Preventing arm injuries
Posted at: 03/19/2013 5:14 PM
| Updated at: 03/19/2013 6:00 PM
By: Robin De Wind | WHEC.com
It may not look like it outside, but spring is almost here and that means kids will be getting ready for spring sports like baseball.
In sports, the idea of more is better has encouraged more kids to specialize and play one sport year round, but that's leading to more over use injuries.
Jay Shiner is the former Baltimore Orioles strength and conditioning coach. He has opened up Powercore Athletics in Webster, helping young athletes learn how to maintain their bodies so they can play longer, injury free.
This weekend, Shiner and the Rochester Collegiate Baseball League is holding a free clinic at MCC for baseball and softball players, hoping to reduce the growing number of elbow and shoulder injuries due to overuse.
Michael Burns is a junior at RIT. He says learning proper mechanics and not training year round has kept him in the game longer. The free clinic features local medical experts and gives advice for kids, parents and coaches about how to properly train, year round.
Jay Shiner, Powercore Athletics, said, “There is this old school thought that you have to play all year to play better but there needs to be a designated off season, a period where they don't pick up a ball and shut down and maybe do aquatics, or just a class something that's not as intense and heal.”
Michael Burns, RIT junior, said, “Sometimes you want to get out there, but with Jay, you stick to your day after pitching protocols and you go through the program. A lot of people wouldn't have gotten hurt and I wouldn't have seen careers end due to injuries.”
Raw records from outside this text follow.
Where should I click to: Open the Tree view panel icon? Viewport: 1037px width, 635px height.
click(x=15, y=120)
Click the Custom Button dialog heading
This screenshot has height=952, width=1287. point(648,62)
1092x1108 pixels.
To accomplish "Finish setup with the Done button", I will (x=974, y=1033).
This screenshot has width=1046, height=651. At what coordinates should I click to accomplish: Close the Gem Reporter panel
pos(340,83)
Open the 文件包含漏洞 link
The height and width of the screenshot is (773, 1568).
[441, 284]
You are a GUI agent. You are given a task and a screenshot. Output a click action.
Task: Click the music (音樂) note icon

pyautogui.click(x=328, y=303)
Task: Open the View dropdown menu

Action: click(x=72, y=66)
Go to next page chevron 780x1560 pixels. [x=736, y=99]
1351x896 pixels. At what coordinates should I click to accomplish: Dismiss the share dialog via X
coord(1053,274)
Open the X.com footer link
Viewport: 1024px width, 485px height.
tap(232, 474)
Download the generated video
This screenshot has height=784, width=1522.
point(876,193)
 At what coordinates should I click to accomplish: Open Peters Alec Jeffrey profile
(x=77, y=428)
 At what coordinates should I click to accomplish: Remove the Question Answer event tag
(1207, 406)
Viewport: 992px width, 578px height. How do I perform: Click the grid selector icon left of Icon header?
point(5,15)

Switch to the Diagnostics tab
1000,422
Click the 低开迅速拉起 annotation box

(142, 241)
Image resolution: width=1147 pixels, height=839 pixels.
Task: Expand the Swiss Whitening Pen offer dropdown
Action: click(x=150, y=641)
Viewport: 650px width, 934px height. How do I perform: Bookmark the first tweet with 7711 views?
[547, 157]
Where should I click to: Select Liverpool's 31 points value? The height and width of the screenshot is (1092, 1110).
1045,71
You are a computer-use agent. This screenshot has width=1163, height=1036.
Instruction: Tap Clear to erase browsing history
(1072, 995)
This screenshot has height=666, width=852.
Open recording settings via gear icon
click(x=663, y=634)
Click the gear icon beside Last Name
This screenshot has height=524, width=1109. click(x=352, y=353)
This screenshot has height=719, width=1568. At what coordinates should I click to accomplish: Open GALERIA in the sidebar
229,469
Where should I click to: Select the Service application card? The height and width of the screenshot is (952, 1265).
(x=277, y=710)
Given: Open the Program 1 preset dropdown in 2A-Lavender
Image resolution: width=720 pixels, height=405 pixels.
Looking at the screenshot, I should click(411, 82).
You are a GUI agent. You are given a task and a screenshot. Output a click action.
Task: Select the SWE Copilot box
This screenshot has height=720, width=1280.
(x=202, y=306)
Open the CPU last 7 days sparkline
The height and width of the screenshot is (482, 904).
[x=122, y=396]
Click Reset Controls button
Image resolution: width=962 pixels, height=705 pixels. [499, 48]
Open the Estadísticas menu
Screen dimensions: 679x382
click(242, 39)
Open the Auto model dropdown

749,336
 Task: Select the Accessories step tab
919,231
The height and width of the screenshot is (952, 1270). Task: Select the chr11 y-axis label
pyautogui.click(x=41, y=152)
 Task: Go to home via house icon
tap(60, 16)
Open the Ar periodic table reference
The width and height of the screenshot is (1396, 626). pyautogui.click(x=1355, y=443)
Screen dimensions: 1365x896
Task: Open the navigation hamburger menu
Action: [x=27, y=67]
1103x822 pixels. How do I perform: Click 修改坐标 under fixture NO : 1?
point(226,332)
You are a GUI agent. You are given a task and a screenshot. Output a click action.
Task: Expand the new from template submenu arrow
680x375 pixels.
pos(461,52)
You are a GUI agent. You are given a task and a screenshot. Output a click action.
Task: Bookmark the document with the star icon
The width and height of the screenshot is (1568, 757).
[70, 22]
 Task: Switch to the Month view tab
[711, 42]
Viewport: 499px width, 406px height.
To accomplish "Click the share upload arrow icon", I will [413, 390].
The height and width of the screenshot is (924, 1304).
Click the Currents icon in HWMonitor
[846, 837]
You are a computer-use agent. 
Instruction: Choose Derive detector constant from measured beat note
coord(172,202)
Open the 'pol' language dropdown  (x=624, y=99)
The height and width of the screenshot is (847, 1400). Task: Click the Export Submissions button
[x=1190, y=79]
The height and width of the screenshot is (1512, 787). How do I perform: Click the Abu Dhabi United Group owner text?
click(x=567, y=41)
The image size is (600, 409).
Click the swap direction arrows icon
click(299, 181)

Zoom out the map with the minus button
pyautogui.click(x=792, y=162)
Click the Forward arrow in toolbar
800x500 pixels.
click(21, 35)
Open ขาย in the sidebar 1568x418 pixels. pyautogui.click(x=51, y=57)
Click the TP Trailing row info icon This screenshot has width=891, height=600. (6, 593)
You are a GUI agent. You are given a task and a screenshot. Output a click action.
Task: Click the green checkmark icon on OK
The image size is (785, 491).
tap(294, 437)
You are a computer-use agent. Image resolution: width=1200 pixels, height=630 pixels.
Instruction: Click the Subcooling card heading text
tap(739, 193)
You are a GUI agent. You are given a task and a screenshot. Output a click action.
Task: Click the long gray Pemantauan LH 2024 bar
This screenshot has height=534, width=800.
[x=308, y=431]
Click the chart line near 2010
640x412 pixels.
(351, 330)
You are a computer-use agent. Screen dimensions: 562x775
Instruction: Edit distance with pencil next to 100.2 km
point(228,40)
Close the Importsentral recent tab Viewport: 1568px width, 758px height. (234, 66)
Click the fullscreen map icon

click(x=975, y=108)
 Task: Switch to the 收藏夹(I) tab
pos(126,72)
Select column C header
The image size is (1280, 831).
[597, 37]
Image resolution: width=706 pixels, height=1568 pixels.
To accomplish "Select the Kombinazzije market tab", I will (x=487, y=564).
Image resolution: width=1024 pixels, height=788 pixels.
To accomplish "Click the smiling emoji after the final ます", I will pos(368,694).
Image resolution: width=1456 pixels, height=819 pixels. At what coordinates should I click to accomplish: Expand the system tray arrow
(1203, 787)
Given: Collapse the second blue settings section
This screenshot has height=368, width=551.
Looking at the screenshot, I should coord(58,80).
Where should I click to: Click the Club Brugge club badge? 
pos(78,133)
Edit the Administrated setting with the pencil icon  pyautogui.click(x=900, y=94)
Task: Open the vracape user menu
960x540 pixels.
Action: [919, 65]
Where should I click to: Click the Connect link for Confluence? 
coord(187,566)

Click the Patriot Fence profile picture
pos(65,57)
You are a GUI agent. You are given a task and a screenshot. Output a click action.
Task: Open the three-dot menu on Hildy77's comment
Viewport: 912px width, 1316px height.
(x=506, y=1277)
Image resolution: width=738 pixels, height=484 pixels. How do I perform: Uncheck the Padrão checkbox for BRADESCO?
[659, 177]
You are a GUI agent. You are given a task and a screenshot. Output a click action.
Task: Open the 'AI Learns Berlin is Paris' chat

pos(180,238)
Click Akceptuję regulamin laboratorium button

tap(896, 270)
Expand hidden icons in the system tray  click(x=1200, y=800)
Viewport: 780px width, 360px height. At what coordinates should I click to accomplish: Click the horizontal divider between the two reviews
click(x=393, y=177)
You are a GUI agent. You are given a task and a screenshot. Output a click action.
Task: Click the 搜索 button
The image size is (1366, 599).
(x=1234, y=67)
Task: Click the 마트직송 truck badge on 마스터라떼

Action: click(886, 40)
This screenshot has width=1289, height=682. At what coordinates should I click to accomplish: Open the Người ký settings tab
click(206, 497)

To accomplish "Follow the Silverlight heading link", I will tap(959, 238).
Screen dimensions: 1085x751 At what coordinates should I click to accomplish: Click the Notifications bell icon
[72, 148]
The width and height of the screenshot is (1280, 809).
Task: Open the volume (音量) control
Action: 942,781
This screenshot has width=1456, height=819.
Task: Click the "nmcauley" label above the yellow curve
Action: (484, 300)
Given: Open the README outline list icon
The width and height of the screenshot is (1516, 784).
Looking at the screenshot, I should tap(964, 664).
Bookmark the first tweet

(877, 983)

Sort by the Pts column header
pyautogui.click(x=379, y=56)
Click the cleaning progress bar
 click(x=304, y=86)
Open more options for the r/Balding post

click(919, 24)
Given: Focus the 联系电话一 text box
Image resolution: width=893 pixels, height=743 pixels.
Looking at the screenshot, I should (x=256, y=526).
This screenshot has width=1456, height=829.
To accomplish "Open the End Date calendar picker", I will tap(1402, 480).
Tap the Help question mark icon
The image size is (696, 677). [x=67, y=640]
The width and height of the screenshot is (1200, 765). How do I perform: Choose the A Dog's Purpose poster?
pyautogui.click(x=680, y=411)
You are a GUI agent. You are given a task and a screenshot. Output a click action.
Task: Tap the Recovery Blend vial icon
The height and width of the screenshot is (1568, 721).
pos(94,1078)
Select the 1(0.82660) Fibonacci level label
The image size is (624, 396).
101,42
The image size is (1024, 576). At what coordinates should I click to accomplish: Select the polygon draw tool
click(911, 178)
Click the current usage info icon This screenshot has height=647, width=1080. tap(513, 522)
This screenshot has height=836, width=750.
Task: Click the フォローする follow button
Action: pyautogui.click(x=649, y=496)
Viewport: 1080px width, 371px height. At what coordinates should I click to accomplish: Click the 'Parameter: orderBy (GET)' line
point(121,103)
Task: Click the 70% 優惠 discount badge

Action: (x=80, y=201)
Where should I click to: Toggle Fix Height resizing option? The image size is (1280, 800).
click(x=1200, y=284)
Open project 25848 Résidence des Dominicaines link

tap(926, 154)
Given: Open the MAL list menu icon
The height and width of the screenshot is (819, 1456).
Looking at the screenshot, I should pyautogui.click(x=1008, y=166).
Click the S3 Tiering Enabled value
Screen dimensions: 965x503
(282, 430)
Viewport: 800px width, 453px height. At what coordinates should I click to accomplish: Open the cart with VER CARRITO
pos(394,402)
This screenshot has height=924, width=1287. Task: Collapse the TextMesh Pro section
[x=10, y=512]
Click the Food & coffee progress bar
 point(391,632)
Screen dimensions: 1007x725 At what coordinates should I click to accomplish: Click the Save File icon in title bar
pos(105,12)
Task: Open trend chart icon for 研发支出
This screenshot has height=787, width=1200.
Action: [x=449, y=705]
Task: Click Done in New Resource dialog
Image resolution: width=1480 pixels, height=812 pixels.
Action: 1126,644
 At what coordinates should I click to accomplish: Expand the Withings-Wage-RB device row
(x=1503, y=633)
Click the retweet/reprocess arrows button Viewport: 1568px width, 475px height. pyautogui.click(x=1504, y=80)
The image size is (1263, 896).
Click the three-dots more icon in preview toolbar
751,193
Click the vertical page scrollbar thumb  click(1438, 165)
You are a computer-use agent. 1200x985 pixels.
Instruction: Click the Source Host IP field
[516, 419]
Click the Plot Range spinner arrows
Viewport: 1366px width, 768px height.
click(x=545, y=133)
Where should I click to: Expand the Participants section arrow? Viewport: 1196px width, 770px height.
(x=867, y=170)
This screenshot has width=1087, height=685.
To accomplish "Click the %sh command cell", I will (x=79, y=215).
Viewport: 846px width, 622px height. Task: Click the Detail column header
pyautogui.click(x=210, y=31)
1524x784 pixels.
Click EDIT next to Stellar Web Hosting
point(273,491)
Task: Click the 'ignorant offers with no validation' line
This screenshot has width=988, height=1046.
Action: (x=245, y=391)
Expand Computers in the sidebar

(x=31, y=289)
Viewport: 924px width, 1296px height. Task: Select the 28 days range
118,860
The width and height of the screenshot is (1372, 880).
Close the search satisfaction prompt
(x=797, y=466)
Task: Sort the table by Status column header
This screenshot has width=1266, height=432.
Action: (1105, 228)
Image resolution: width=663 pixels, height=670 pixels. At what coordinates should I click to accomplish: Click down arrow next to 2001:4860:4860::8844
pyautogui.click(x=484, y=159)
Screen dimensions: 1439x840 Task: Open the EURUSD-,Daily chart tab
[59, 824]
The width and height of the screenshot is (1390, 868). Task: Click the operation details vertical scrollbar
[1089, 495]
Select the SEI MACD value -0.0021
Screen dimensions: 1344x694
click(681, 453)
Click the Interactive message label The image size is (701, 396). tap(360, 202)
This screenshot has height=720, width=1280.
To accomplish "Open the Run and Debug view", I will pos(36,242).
Preventing Arm Injuries in Baseball is a free arm care seminar offered by the Rochester Collegiate Baseball League. It is Saturday March 23 from 9:00a.m.-noon at Monroe Community College. Registration is preferred. For more information, click here. For more information on Powercore Athletics, click here.
Shiner says many kids are starting their sport so young that elbow and shoulder injures commonly seen in young adults are now showing up in high school kids. He says prevention and proper training is the key.